:: 出題内容 1 ::
下の一覧で「Daimler [Daimler (1 Eintrag)] (628, 1662)」を含む行から「Mode (476, 1349)」を含む行までの範囲を、両端の行も含めてMarkdownの表にまとめてください。列名は「番号」と「内容」とし、各行の番号と行の文字列を入れ、空行は除いてください。

そして、D/A15−i(i=1〜N)は、それぞれ対応するDBF送信信号を、ディジタルからアナログ信号に変換する。Filter16−iは、D/A15−iが変換したアナログ信号からイメージ成分を除去し、U/C17−iは、Filter16−iがイメージ除去した信号(アナログDBF信号)を、受信側の周波数とは異なる無線周波数に周波数変換する。
さらに、PA18−iは、U/C17−iが無線周波数に変換したアナログDBF信号を増幅し、送信アレーアンテナ素子19−iは、PA18−iが増幅したアナログDBF信号を空間に出力する。この際、送信アレーアンテナ素子19−iは、反射鏡を介して各アナログDBF信号を空間に出力してもよい。
つぎに、受信動作について説明する。本実施の形態の通信装置は、受信アレーアンテナ(受信アレーアンテナ素子1−1〜1−Nで構成されるアレーアンテナ)で、自装置が生成する各ビームエリア内の無線端末から送信された信号を受信する。なお、この際、各受信アレーアンテナは反射鏡を介して、各ビームエリアからの信号を受信する場合もある。
LNA2−i(i=1〜N)は、受信アレーアンテナ素子1−iが受信した受信信号を増幅し、D/C3−iはLNA2−iが増幅した受信信号を直流(DC)または中間(IF)周波数に周波数変換し、Filter4−iは、D/C3−iが周波数変換した受信信号から所望のシステム帯域信号を抽出する。さらに、A/D5−iは、Filter4−iが抽出した信号をサンプリングし、ディジタル信号に変換する。

:: 出題内容 2 ::
上の掲載文では、Filter4−iはD/C3−iが周波数変換した受信信号から何を抽出しますか。

:: 保存済み一覧 ::
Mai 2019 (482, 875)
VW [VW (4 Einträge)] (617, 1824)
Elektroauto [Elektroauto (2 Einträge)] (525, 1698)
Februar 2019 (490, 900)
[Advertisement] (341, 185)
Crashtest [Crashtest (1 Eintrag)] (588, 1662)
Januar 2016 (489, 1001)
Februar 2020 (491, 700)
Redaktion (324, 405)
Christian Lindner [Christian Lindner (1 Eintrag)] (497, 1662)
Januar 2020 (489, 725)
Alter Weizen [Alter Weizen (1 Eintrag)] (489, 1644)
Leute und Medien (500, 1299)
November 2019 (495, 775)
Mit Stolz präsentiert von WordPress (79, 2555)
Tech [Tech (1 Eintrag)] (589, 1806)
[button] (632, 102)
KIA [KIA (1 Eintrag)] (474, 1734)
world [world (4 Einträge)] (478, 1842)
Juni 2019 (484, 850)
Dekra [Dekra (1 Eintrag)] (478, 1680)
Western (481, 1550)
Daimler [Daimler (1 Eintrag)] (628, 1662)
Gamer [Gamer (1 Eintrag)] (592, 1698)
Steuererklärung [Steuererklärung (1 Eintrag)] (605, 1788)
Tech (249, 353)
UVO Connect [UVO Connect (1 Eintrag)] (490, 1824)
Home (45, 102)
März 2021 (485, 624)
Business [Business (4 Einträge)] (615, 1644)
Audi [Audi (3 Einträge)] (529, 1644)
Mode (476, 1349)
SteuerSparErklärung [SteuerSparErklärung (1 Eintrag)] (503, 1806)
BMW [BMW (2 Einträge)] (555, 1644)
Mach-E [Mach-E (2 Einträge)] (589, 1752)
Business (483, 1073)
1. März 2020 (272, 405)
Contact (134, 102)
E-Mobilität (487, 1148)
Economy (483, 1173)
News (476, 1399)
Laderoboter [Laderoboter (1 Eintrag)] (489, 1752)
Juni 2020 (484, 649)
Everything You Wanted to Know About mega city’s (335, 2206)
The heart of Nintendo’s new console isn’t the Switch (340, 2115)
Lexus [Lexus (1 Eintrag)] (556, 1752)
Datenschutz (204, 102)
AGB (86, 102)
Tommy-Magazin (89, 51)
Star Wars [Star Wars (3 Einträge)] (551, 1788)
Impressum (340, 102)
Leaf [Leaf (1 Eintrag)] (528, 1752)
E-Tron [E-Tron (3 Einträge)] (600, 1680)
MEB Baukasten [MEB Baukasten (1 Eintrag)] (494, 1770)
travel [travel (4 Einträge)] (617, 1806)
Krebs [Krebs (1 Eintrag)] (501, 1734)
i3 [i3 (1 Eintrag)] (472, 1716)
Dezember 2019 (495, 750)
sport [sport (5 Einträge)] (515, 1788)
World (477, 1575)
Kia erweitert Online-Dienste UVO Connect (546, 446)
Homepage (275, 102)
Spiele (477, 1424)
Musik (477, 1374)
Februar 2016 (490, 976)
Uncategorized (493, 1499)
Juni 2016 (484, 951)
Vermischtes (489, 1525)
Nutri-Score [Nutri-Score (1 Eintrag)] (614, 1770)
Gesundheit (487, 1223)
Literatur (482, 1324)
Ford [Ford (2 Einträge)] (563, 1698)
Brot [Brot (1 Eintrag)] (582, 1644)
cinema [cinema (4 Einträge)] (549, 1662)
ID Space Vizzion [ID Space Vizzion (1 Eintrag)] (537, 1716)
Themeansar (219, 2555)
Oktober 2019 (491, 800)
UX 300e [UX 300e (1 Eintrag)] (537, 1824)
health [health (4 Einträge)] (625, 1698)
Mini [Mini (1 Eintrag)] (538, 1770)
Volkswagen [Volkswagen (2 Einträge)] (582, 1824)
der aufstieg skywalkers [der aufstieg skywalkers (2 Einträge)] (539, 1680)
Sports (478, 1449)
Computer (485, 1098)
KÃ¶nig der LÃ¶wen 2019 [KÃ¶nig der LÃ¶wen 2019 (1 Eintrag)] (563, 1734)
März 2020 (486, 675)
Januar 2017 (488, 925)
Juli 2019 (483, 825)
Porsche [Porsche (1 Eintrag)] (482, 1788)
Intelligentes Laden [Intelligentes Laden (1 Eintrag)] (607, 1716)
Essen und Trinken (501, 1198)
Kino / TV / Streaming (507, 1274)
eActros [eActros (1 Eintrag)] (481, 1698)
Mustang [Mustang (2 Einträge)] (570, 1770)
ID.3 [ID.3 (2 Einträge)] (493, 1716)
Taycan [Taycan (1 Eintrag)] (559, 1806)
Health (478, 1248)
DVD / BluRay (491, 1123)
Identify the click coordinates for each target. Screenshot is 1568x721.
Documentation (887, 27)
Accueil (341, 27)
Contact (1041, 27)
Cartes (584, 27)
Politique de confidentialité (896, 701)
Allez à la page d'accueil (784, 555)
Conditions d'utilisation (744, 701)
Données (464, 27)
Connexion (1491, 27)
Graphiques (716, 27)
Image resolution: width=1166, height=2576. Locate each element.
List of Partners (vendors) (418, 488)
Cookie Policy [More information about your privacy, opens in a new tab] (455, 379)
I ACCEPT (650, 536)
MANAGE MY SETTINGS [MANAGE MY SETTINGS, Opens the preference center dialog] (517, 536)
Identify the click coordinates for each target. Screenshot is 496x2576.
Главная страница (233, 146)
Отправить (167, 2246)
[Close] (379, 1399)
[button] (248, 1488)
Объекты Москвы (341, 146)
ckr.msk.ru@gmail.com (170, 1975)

:: 出力全文 1 ::
| 番号 | 内容 |
|---|---|
| 1 | Daimler [Daimler (1 Eintrag)] (628, 1662) |
| 2 | Gamer [Gamer (1 Eintrag)] (592, 1698) |
| 3 | Steuererklärung [Steuererklärung (1 Eintrag)] (605, 1788) |
| 4 | Tech (249, 353) |
| 5 | UVO Connect [UVO Connect (1 Eintrag)] (490, 1824) |
| 6 | Home (45, 102) |
| 7 | März 2021 (485, 624) |
| 8 | Business [Business (4 Einträge)] (615, 1644) |
| 9 | Audi [Audi (3 Einträge)] (529, 1644) |
| 10 | Mode (476, 1349) |

:: 出力全文 2 ::
所望のシステム帯域信号を抽出します。